(Items from a data source)

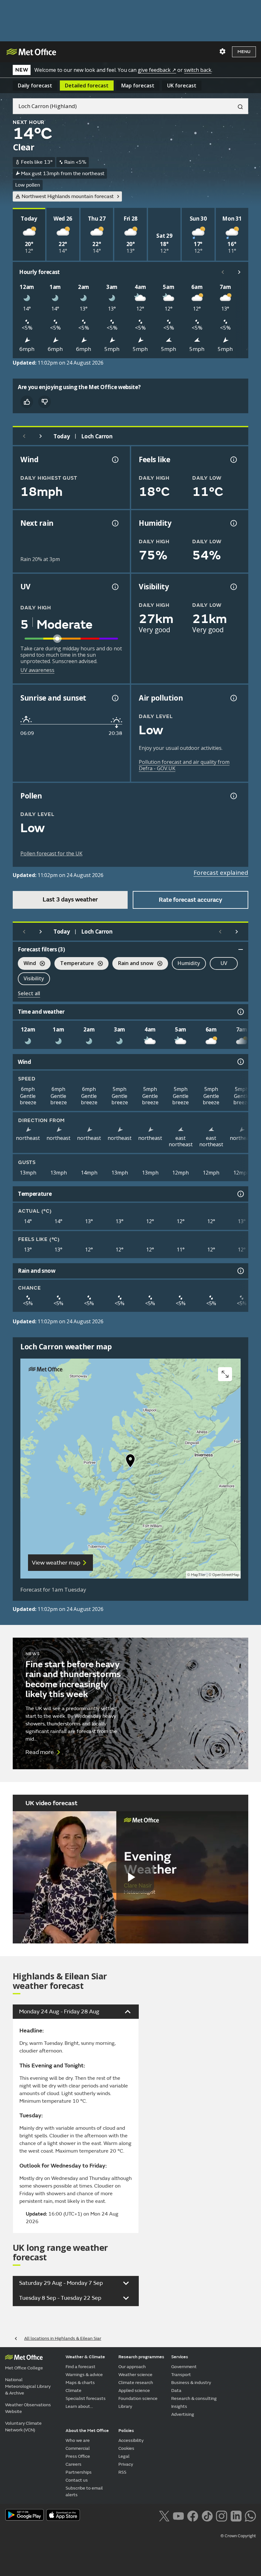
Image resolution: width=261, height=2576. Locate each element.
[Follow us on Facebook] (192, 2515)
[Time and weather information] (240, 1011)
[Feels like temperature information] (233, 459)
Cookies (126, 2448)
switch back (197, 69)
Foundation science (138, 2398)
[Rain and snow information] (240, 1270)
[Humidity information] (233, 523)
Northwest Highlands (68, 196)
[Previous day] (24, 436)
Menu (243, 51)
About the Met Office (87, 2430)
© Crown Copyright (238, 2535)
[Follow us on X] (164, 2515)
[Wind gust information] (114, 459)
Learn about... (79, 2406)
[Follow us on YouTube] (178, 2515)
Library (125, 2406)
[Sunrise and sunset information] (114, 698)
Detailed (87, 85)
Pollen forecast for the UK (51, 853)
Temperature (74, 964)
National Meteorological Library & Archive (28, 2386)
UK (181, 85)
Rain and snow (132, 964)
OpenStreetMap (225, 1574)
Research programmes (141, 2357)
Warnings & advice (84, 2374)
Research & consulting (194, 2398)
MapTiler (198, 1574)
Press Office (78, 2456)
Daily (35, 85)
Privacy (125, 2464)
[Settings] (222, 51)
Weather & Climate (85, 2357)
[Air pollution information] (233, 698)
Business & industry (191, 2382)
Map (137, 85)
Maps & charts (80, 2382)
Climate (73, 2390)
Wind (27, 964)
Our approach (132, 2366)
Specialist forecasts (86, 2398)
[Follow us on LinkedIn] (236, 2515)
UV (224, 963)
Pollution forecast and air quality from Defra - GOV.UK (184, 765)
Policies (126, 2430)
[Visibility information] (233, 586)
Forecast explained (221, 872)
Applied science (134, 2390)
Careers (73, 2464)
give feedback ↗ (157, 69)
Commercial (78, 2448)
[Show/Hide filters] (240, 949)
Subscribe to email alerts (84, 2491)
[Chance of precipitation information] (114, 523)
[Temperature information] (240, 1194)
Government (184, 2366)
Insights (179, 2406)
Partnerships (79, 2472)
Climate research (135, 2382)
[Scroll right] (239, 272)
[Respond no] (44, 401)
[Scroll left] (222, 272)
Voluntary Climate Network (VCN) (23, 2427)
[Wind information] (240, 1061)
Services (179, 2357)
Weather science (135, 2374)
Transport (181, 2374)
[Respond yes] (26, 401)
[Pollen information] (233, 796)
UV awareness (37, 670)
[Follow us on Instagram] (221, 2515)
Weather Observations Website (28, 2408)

ASSIGNED TASK
The output consists solely of the lines from the line that contains "Partnerships (79, 2472)" through the final line of the data.

WRITTEN ANSWER
Partnerships (79, 2472)
Climate research (135, 2382)
[Scroll right] (239, 272)
[Respond no] (44, 401)
[Scroll left] (222, 272)
Voluntary Climate Network (VCN) (23, 2427)
[Wind information] (240, 1061)
Services (179, 2357)
Weather science (135, 2374)
Transport (181, 2374)
[Respond yes] (26, 401)
[Pollen information] (233, 796)
UV awareness (37, 670)
[Follow us on Instagram] (221, 2515)
Weather Observations Website (28, 2408)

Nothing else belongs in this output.